2020 has sunk the final nail in the coffin of the “End of History” myth. We are witnessing the worst global pandemic since the 1918 Spanish flu, and the West’s response has exposed deep structural weaknesses in our civilization. One symptom of this rot is the fact that the norms of free intellectual inquiry seem to have passed out of fashion. Optimistic Y2K liberalism in America has given way to Right and Left identitarianism. Today, intellectuals can tell you in all seriousness that who you are matters more than what you know or do.

 

Standing athwart history

In this, I am against the spirit of the age. Though I don’t expect to change the direction the world lurches, I myself cannot change. I am what I am. And for good and for ill, that has always been someone with an almost pathological need for truth and data, the rawer the better. I simply cannot recalculate the value of an idea according to the identity or eminence of its originator.

Ideas which are true, the goal toward which science fitfully stumbles, differ from the ephemeral things of our social existence. Sports and politics, ratios and retweets are the foam of the present. Money so arduously accumulated will be spent without a trace. Individual humans are born, flourish, grow old, and die. Permanence lies elsewhere. Truth binds us across the centuries and spans national borders.

Reality stands apart from our gloss on it. A stone-faced witness to our coming and our passing. To seek truth is to grasp at something eternal, something that will persist long after us. It is neither spent nor dissipated.

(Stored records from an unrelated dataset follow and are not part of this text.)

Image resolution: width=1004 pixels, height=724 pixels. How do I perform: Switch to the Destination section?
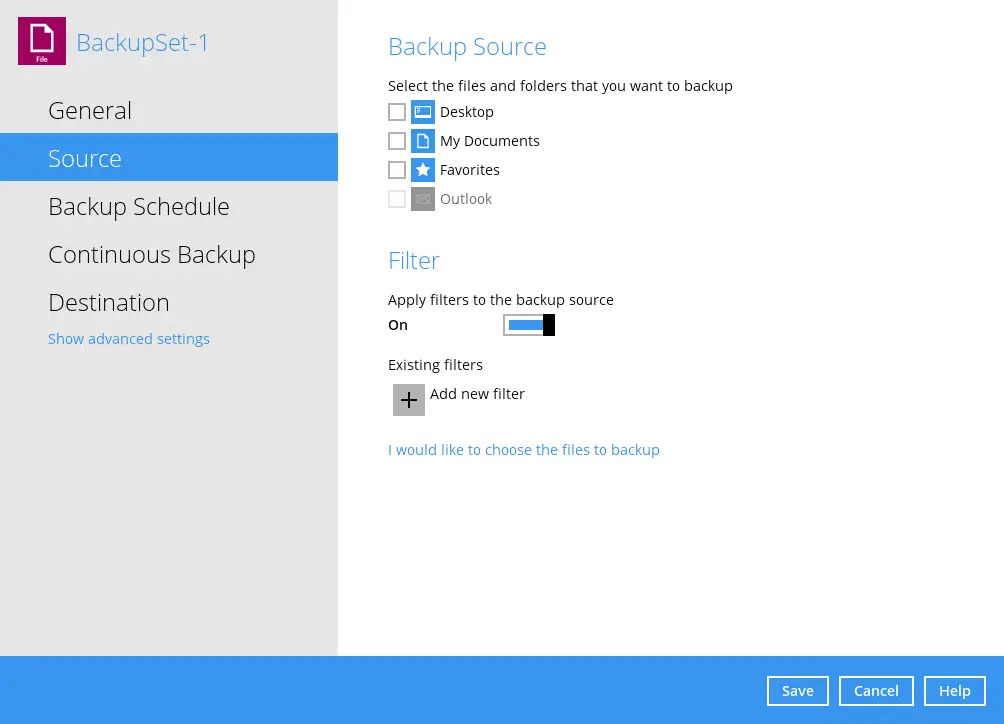point(109,303)
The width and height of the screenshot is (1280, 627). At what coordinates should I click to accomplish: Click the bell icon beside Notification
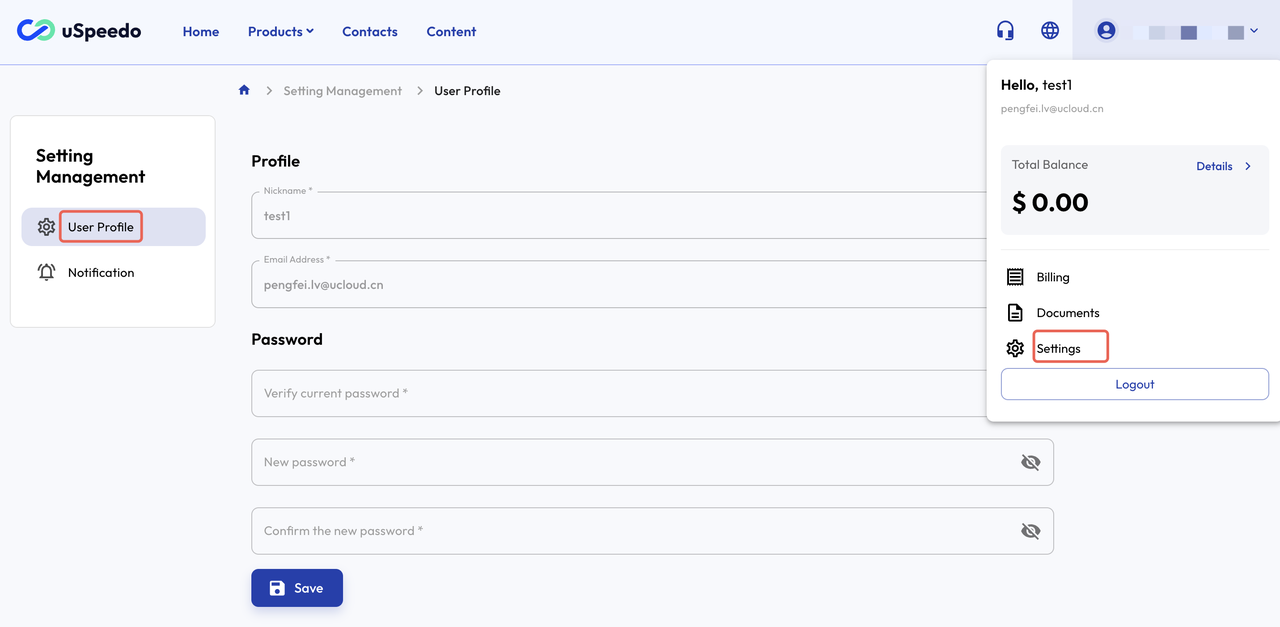pos(46,271)
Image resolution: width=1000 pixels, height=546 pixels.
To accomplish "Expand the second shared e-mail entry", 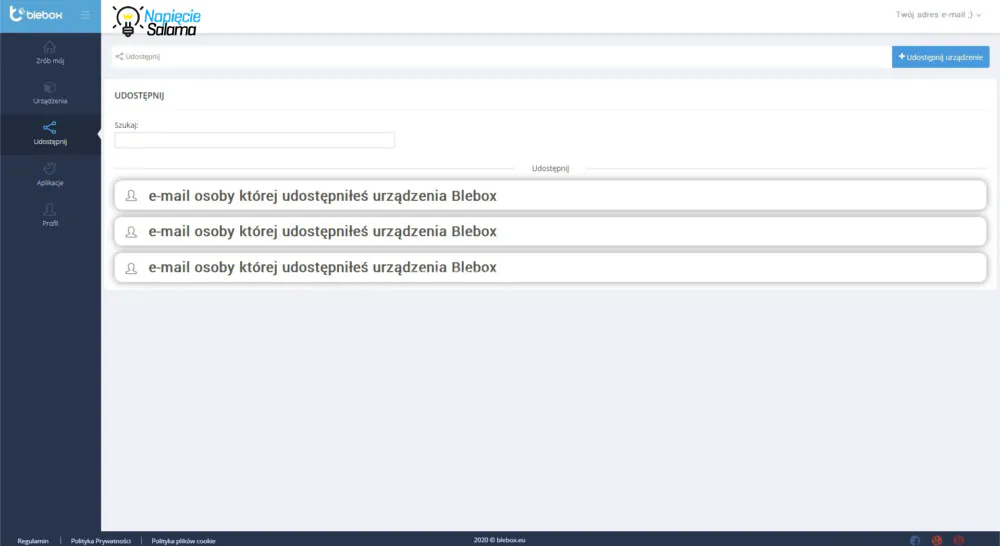I will (550, 232).
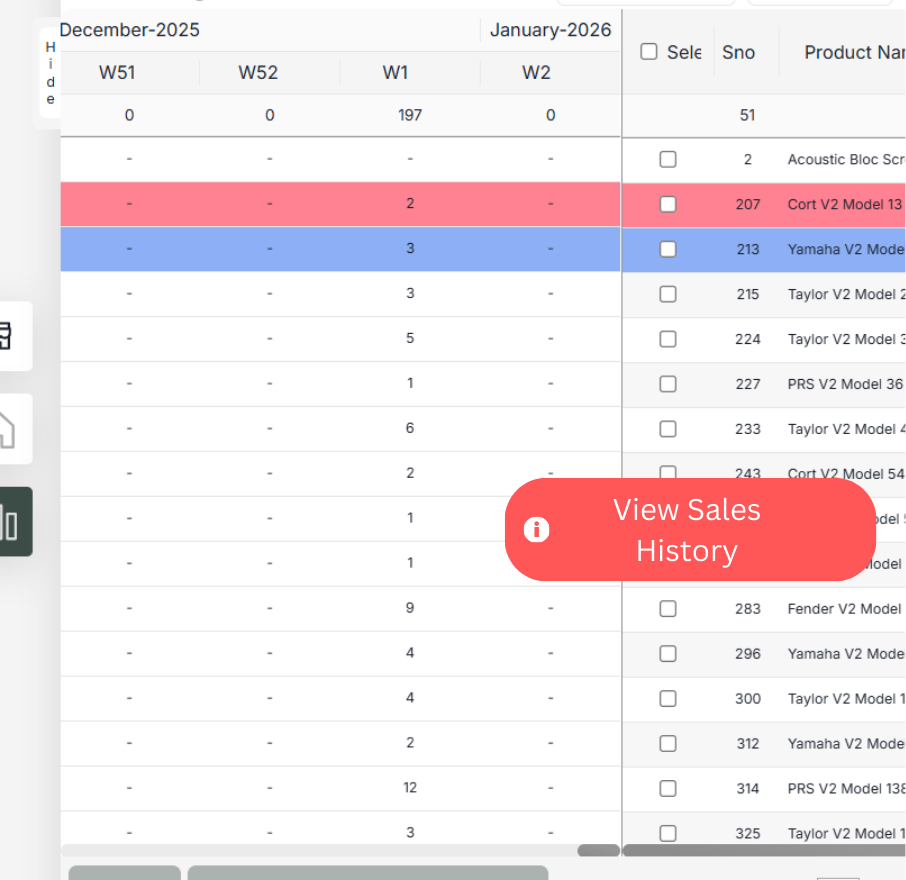
Task: Check the box for Cort V2 Model 13
Action: click(668, 204)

This anxious craving for truth, be it in the end ugly or divine, has propelled me for the two decades I’ve been writing on the internet. It motivated me as a voracious and meandering reader during my childhood. My catholic tastes in intellectual inquiry are both a matter of happenstance and disposition. In the 1980’s my immigrant parents adopted the norms of the place and time where they landed. It  was still socially acceptable, if slightly odd, to leave an 8-year-old wandering the stacks of the public library for entire weekends. This is where I discovered the world on my own, guided by my own inclinations and caprice.

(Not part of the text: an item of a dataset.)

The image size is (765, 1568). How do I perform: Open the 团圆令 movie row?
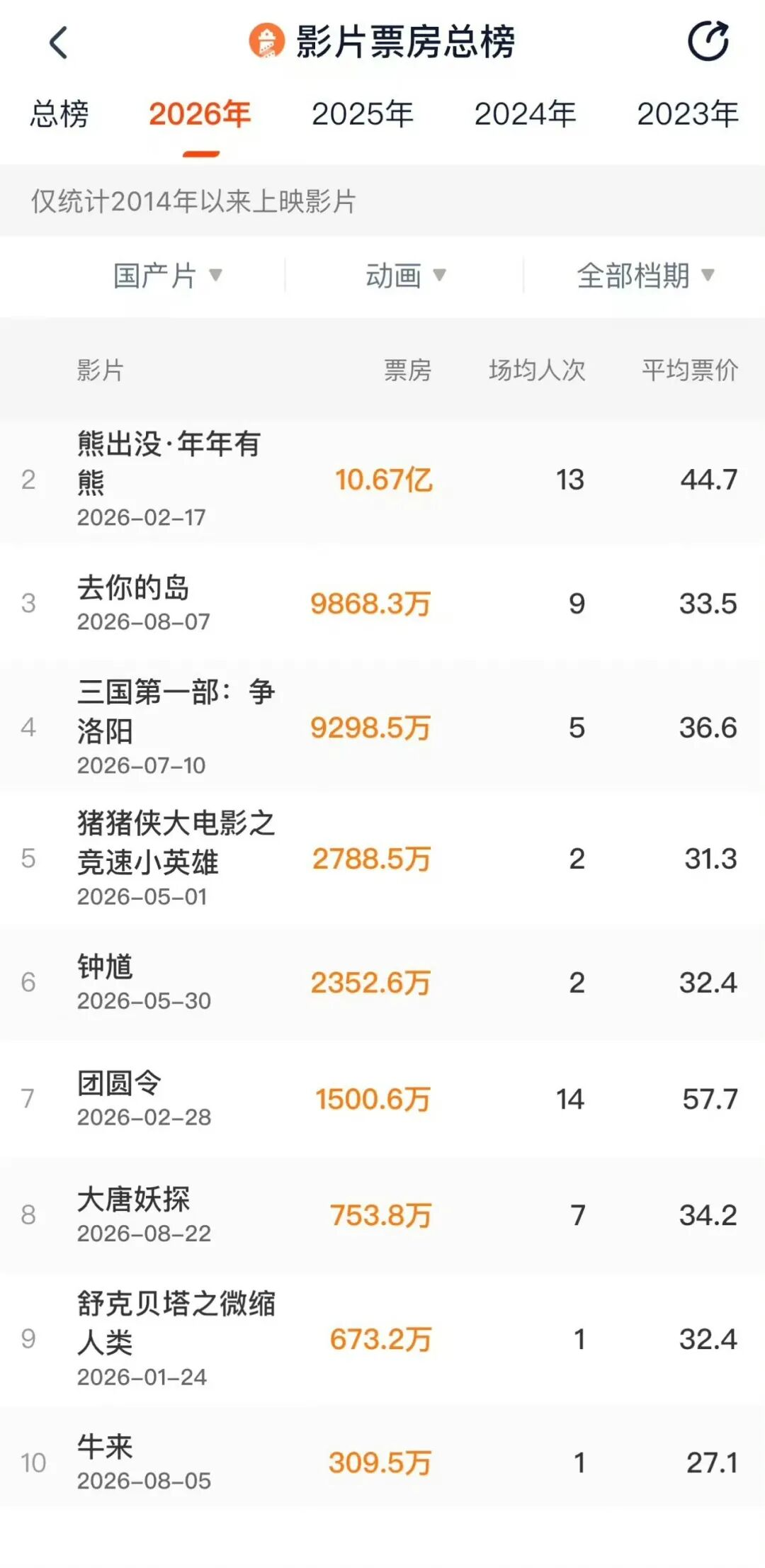click(382, 1098)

The dual blessings of a restless mind and an unsupervised childhood though can conspire to leave a man a bewildered stranger in this age. Suddenly ideas are disdained as disposable instruments in political games. For me, they can only ever be the goal of my journey.

 

Fools Rush In

In the early 2000’s, a lack of concern for shibboleths or taboos wasn’t particularly brave or rare. John Brockman published a book of essays in 2006 titled “What is your dangerous idea?” I suspect such a collection would be unthinkable today, its very premise triggering. Instead of a frisson, it would risk its contributors’ cancellation. If such a book appeared, it would be a sham, the essays timid and cautious out of concern for the contributors’ reputations. A social-media-driven world of ideas metes out strong tribal sanctions against wrongthink. It does not, as it turns out, always “get better.” The pre-social-media world was much more forgiving of deviationism. Information may want to be free, but the masses do not. They want confirmation of what they already know to be true. They want comfort. They want Voxplainers on how they are right.

Perhaps this is being too generous. The internet is a place where “everyone” watches livestreams of the likes of Khloe Khardasian. But who actually has time for the great thinkers of the past, say Xunzi or Schopenhauer? The information superhighway is choking with trash trucks. But if you look, gold glistens right there on the street as the hordes rush past, bound for their must-see outrage du jour.